Taehyung, muhtemelen kimden kaçtığını bilmiyor, o sadece onu derinden ürküten sikik iç güdülerini dinleyip bacaklarını açabildiği kadar açıp ölümüne koşuyor. Bahse varım nereye gittiğinden bihaber.
Jennie onun hızlanmasına fazlasıyla engel olan sırt çantasını bir çırpıda çıkarıp nereye olduğunu bile bilmediği bir yere fırlatıyor.
"Kim Taehyung! Sana dur diyorum neden deli danalar gibi yardırıyorsun aptal velet!"
Jennie'nin seslenişi Taehyung'un bir kulağından girip diğerinden çıkıyordu. Neyseki Jennie pes etmedi. Sadece birkaç dakika içinde, tüm gücüyle koşmaya başladı ve çok geçmeden oğlanın önüne geçti. Taehyung'un ise gözü dönmüştü, Jennie'yi görmedi bile. Son sürat kızın üzerine koştuğunda Jennie işte bu fırsat dedi ve üzerine gelen oğlanın kolundan sıkıca kavradığı gibi yan taraftaki binanın duvarına çarptı.
Taehyung'un fazla koşmaktan göğsü hızla inip kalkıyordu ve genç kız tutarsız güç uyguladığı için sırtı duvara sert çarpmış, sızlıyordu. Yüzünü buruşturudu, o sırada gözleri kapalıydı. Hala onu duvara çarpan elemanın kim olduğunu bilmiyordu.
Taehyung gözlerini açtı, hızla inip kalkan göğsü için şimdi daha acıydı işte, kırmızı saçlarının dipleri terlemişti ve alnından damlalar süzülüyordu. Yüzü kızarmış, yanıyordu, bunun aksine ise sırtı buz gibi olmuş ve soğuk soğuk terlemişti.
Yumruk yaptığı elleri çözülüp tırtıklı duvara yapıştırdı. Birkaç kez gözlerini kırpıştırdı.

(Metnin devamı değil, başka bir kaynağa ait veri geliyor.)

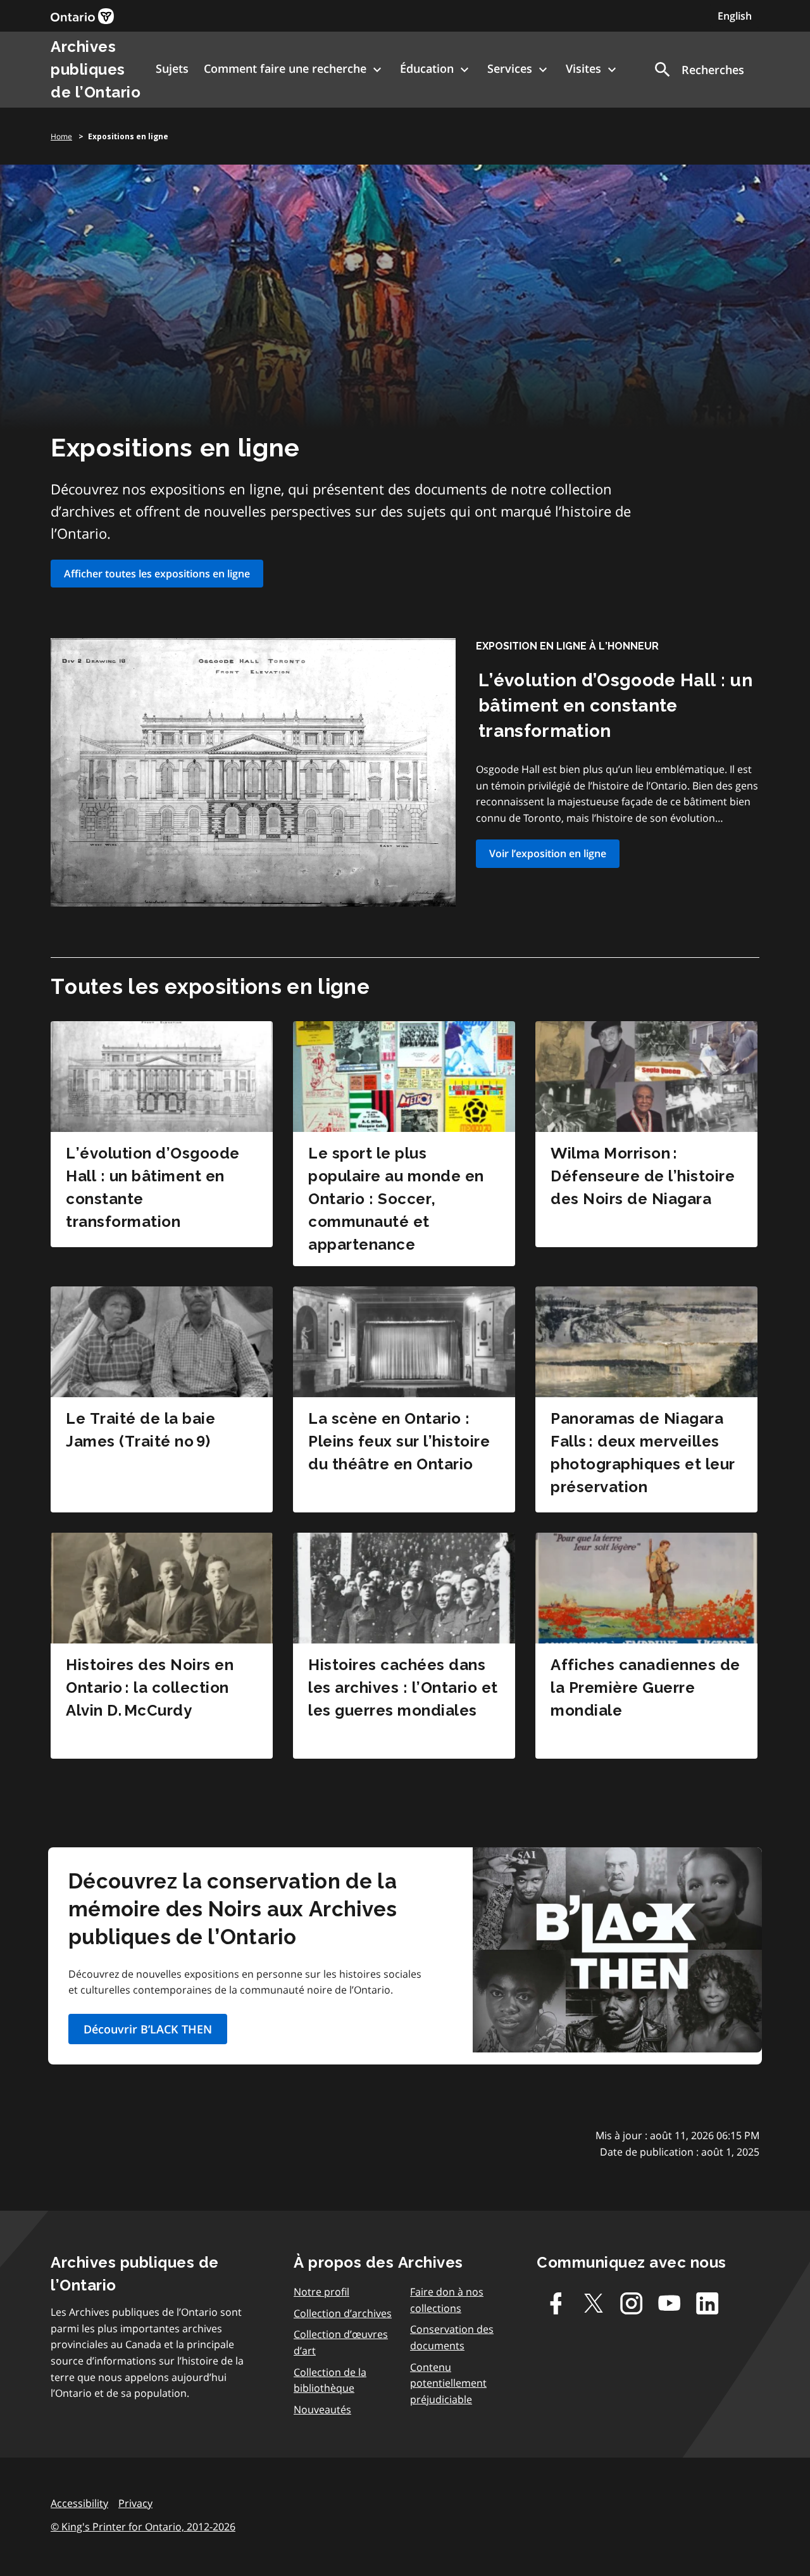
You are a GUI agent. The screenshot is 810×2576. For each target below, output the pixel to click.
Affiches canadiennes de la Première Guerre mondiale (645, 1687)
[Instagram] (632, 2303)
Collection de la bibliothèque (330, 2380)
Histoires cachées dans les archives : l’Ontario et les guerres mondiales (403, 1687)
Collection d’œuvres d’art (341, 2342)
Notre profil (321, 2292)
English (735, 16)
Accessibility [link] (79, 2503)
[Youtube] (669, 2303)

Hemen karşısındaki -aslında ondan birkaç santim aşağıda- göğsü aynı şekilde hızla inip kalkan, okul gömleğinin birkaç düğmesi açılmış ve damlaların asice süzüldüğü kuğu gibi boyunda gezdi gözleri. Taehyung'un gözleri Jennie'nin çehresine değecekken Jennie, İki koluyla oğlanı kendisi ve duvar arasında sıkıştırmıştı. Koşmaktan kızarmış suratı, aralık, kırmızı, güzel dudakları,ve kısılmış koyu gözleriyle onun üzerinde çoktan güçlü bir üstünlük kurmuş kıza nefesini tutarak baktı oğlan. Karşısındaki bu kız şuan ona ne derse kelimesi kelimesine kadar itaat edeceğine ve ağzından tek kelam çıkmayacağına emin olmuştu Taehyung. Bu onu korkuttu fakat aynı zamanda göğsü büyük bir gürültüyle çarptı.
"Nefes al, Taehyung."
Taehyung nefes aldı. Pekala, tam olarak karşısında ve bu halde, Jennie'yi görmüştü; kelimenin tam anlamıyla dağılmıştı. Neticesinde, o, Jennie'ydi işte.
Genç kız, sokak lambaların aydınlattığı güzel çehresini oğlanın suratına yaklaştırdığında Taehyung'un çenesi kasılmıştı. Jennie kaşlarından tekini kaldırdı ve dilini sakince dudakları üzerinde gezdirdi. Taehyung'u delirtmeye mi çalışıyordu bilmiyordu ama kesin olan tek şey vardı, çünkü Taehyung daha şimdiden Jennie için deliriyordu. Birkaç santim uzağındaki kızıl dudaklarına süründüğü parlatıcının mesk eden kokusu başını döndürürken sadece derin nefesler aldı oğlan, ve gözlerini kızın hançerden keskin gözlerinden ayırmamaya uğraştı.